Girvan-Newman Algorithm¶

Girvan-Newman is a divisive algorithm that detects communities by iteratively removing edges with high betweenness centrality.

Function Signature¶

pg.community.girvan_newman(
    graph: PyGraph,
num_communities: int
) -> Dict[int, int]

Parameters¶

graph: Undirected graph to analyze
num_communities: Number of communities to find

Returns¶

Dictionary mapping node IDs to community labels.

Description¶

The algorithm works as follows:

Calculate betweenness centrality for all edges
Remove the edge with highest betweenness
Recalculate betweenness for remaining edges
Repeat until the desired number of communities is reached

Time Complexity¶

O(V·E²) - very expensive for large graphs

Space Complexity¶

O(V·E)

Example¶

import pygraphina as pg

# Create a graph with clear community structure
g = pg.PyGraph()
nodes = [g.add_node(i) for i in range(8)]

# Community 1: nodes 0-2
for i in range(3):
    for j in range(i + 1, 3):
        g.add_edge(nodes[i], nodes[j], 1.0)

# Community 2: nodes 3-5
for i in range(3, 6):
    for j in range(i + 1, 6):
        g.add_edge(nodes[i], nodes[j], 1.0)

# Community 3: nodes 6-7
g.add_edge(nodes[6], nodes[7], 1.0)

# Bridges between communities
g.add_edge(nodes[2], nodes[3], 1.0)  # Bridge 1-2
g.add_edge(nodes[5], nodes[6], 1.0)  # Bridge 2-3

# Detect communities
communities = pg.community.girvan_newman(g, num_communities=3)
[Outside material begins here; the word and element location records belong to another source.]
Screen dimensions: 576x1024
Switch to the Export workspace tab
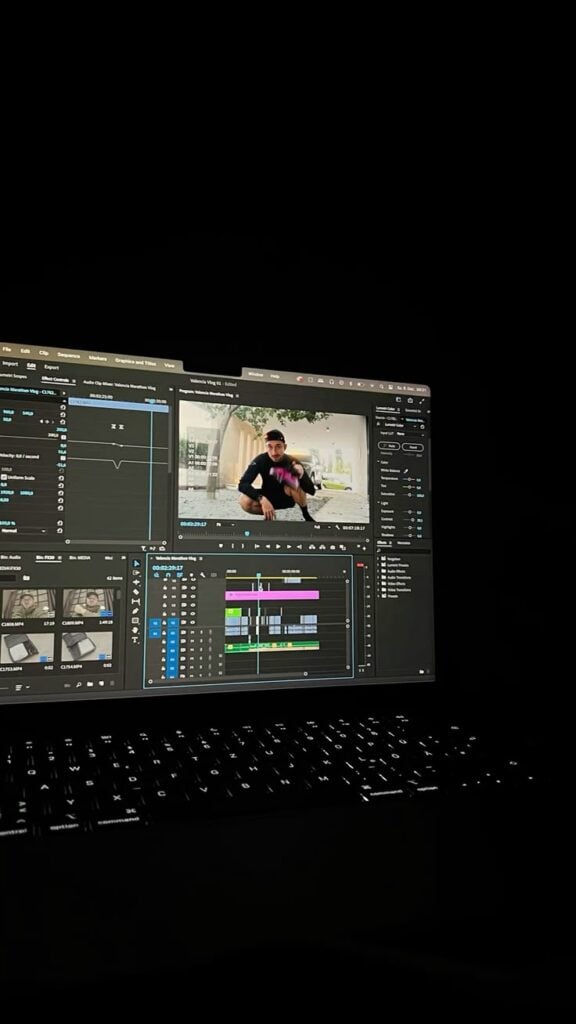point(52,367)
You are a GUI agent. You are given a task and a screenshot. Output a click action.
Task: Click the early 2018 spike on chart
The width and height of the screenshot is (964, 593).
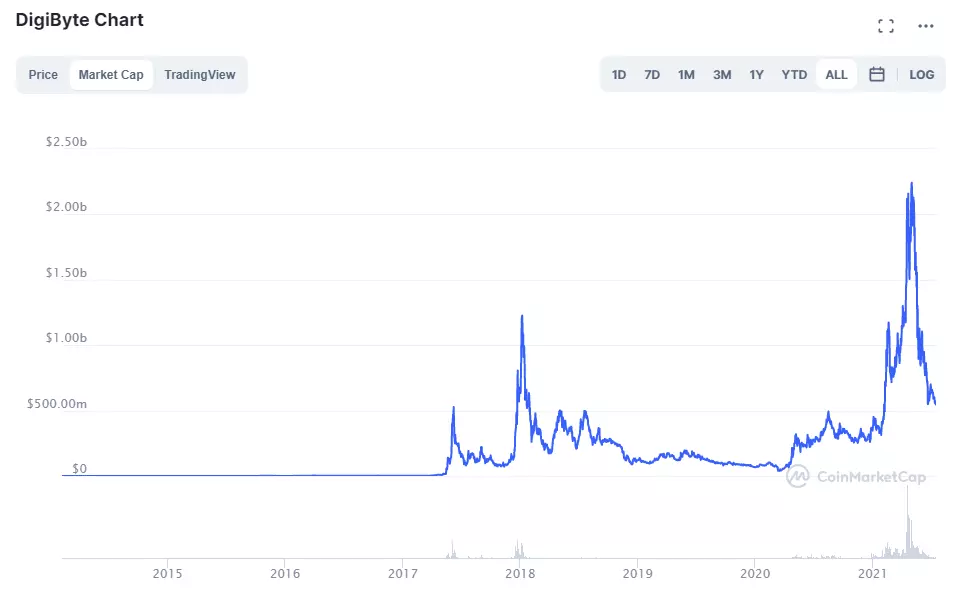522,316
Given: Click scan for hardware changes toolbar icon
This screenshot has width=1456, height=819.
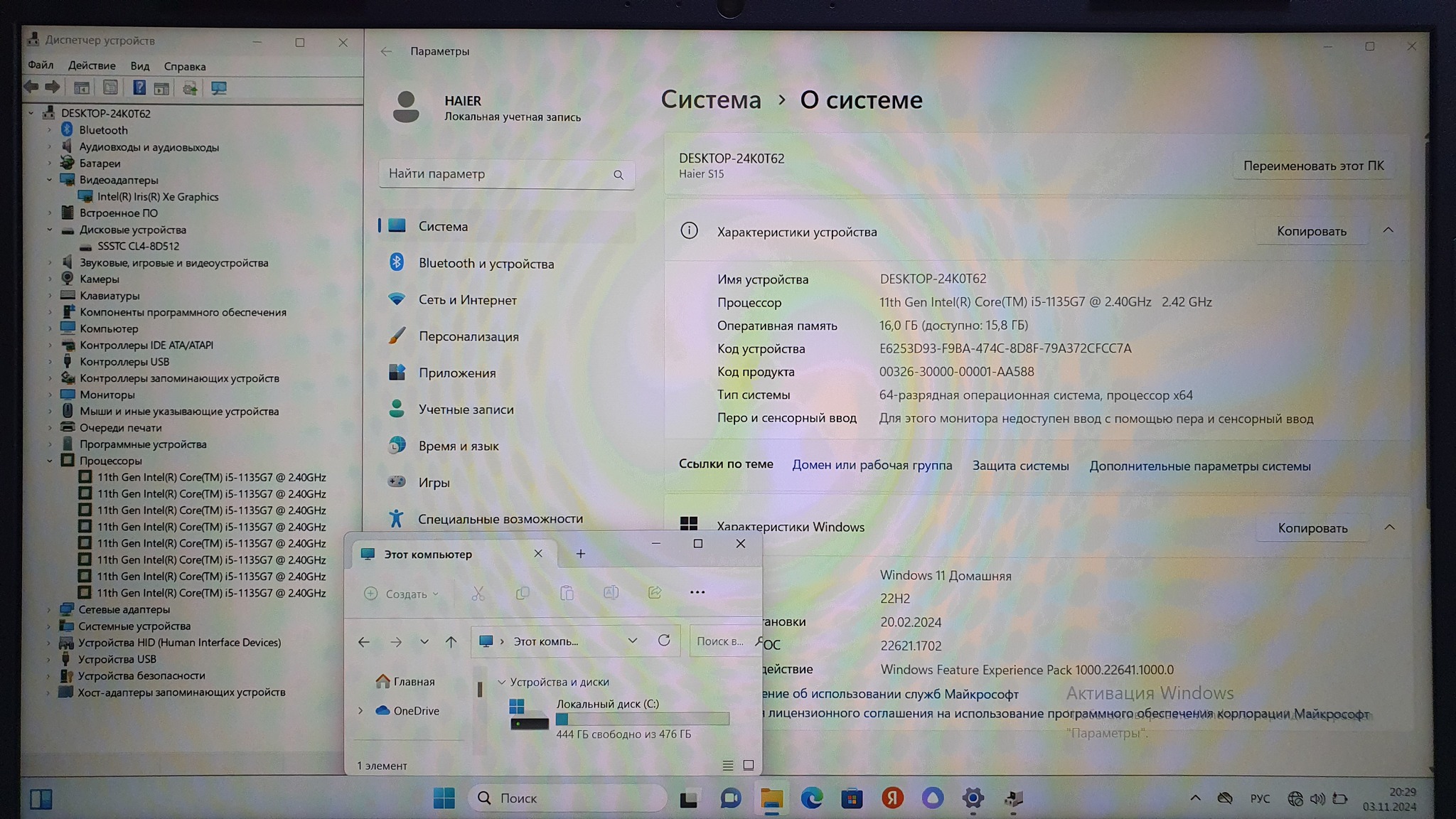Looking at the screenshot, I should pos(218,88).
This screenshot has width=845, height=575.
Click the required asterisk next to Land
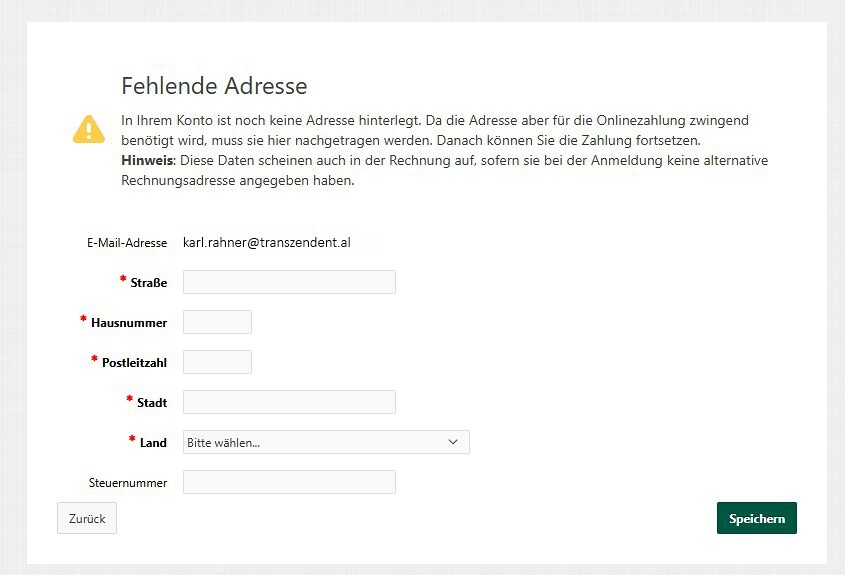pyautogui.click(x=132, y=439)
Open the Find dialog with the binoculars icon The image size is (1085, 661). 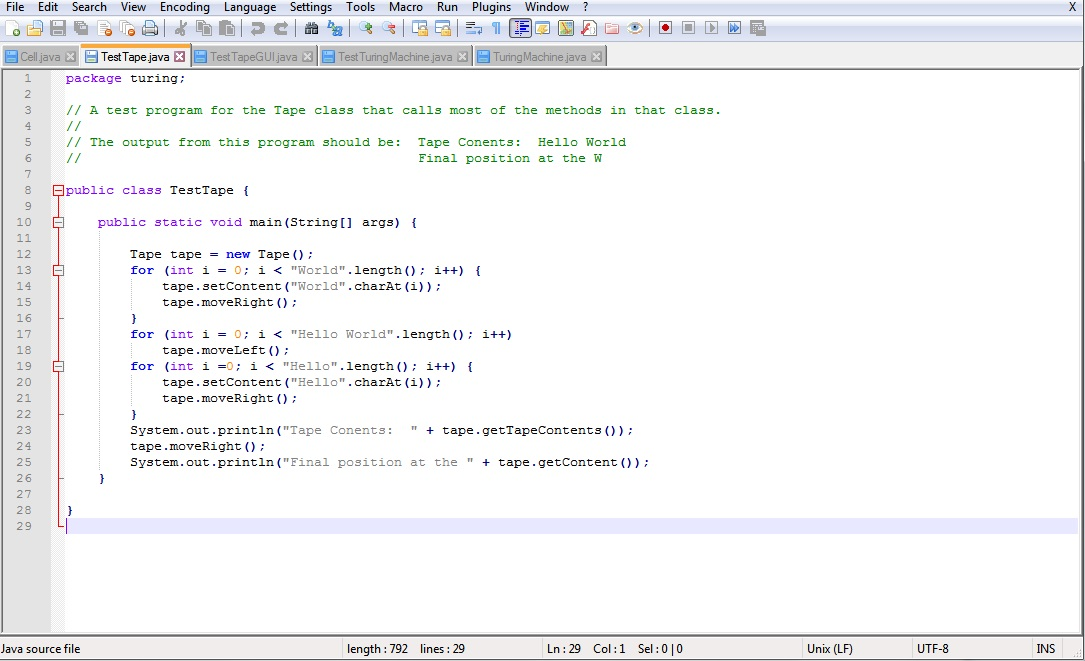(312, 28)
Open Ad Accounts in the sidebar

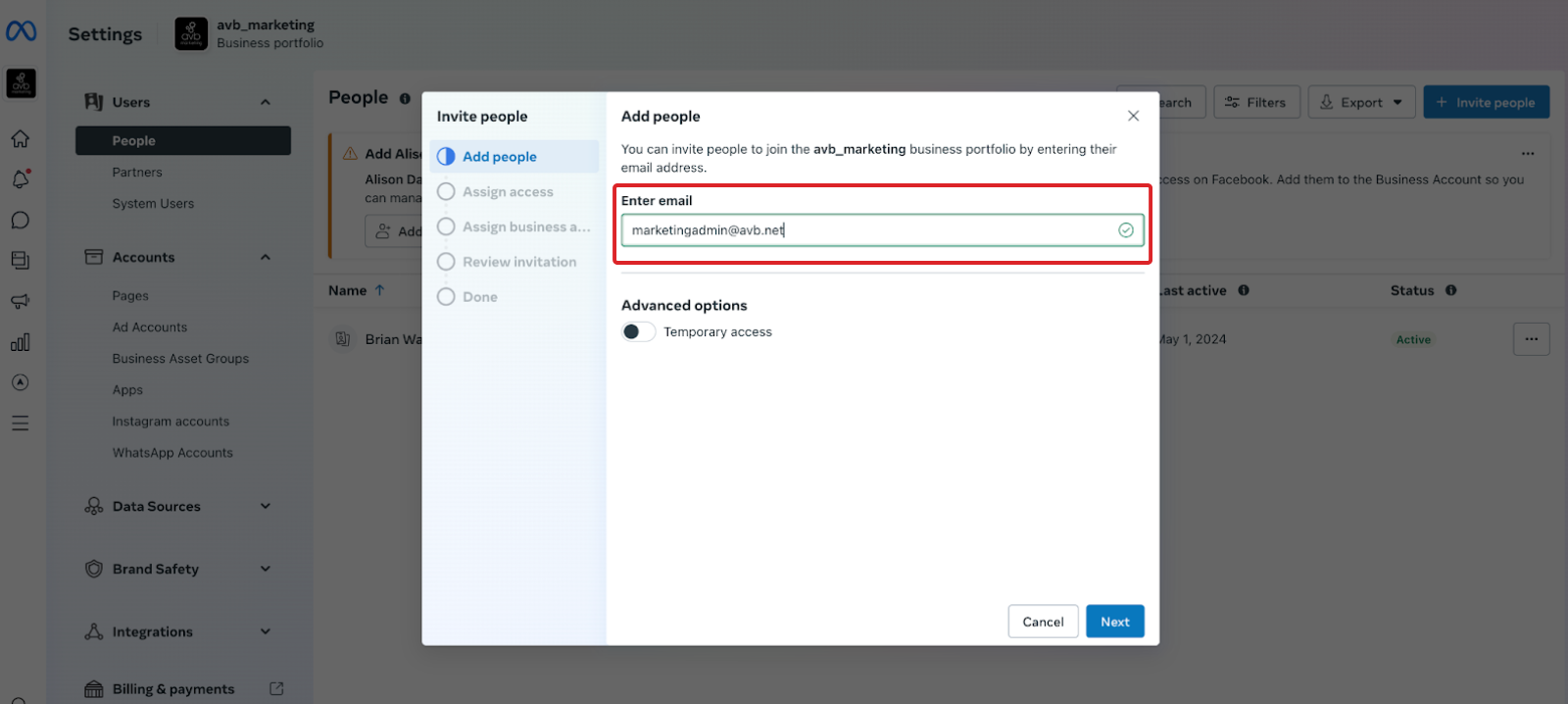point(149,327)
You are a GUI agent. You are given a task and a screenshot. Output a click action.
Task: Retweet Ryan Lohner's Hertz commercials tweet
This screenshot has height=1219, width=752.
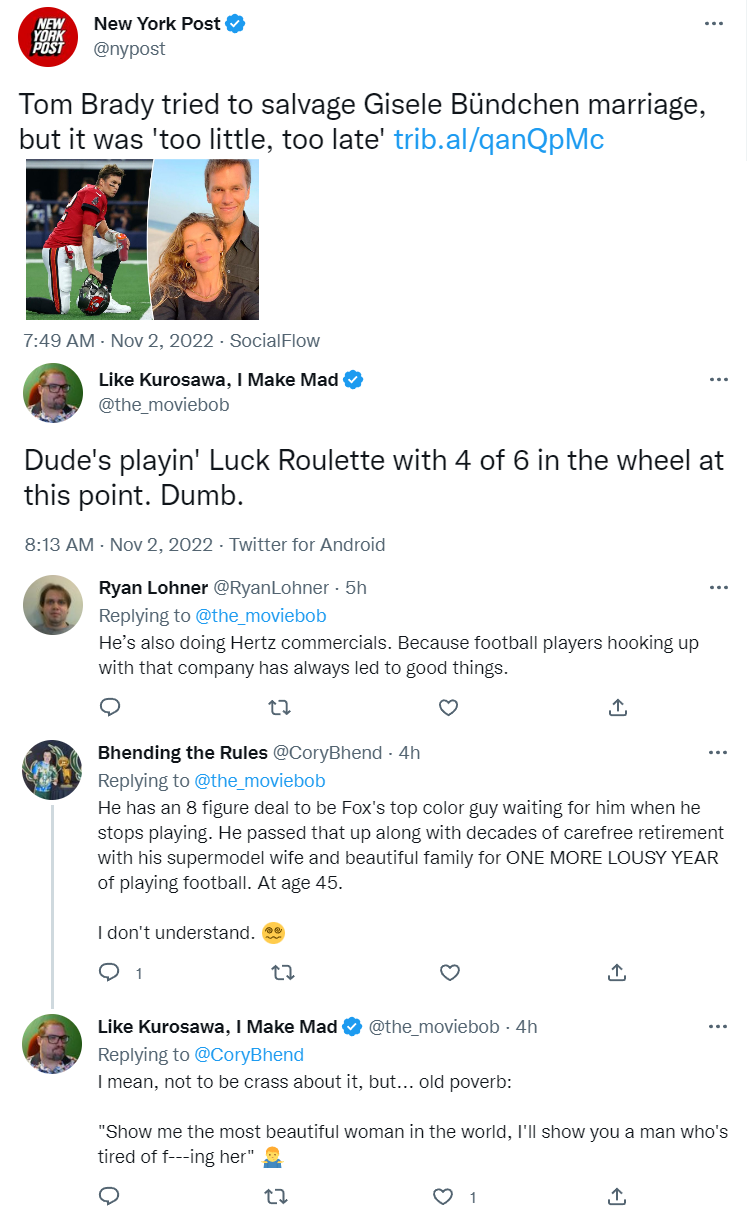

from collections import defaultdict

groups = defaultdict(list)
for node, comm in communities.items():
    groups[comm].append(node)

print(f"Communities: {dict(groups)}")

Advantages¶

Intuitive - removes bridge edges
Provides hierarchical structure
Can visualize community structure
Good understanding of why communities form

Disadvantages¶

Very slow - O(V·E²)
Only suitable for small graphs (< 1000 nodes)
Requires specifying number of communities
Must recalculate betweenness at each step

When to Use¶

Small to medium graphs
When understanding community structure is important
Hierarchical clustering desired
Research and analysis (not production)

Variants¶

The basic algorithm can be modified:

Edge weighting: Weight betweenness by edge strength
Stopping criteria: Stop when modularity peaks instead of specifying communities
Local optimization: Improve communities after each removal

Comparison with Other Methods¶

Method	Speed	Quality	Best For
Girvan-Newman	Slow	Good	Understanding structure
Louvain	Fast	Excellent	Practical use
Label Propagation	Very Fast	Good	Large graphs
Spectral	Medium	Very Good	Mathematical rigor

Implementation Notes¶

Edge removal is permanent - graph is modified during execution
For undirected graphs only
Works on disconnected components
Returns community IDs starting from 0

Comparison¶

Algorithm	Speed	Quality	Parameters
Girvan-Newman	Slow	Excellent	k (num communities)
Label Propagation	Very Fast	Good	max_iters
Louvain	Fast	Excellent	resolution
Spectral	Medium	Good	k (num communities)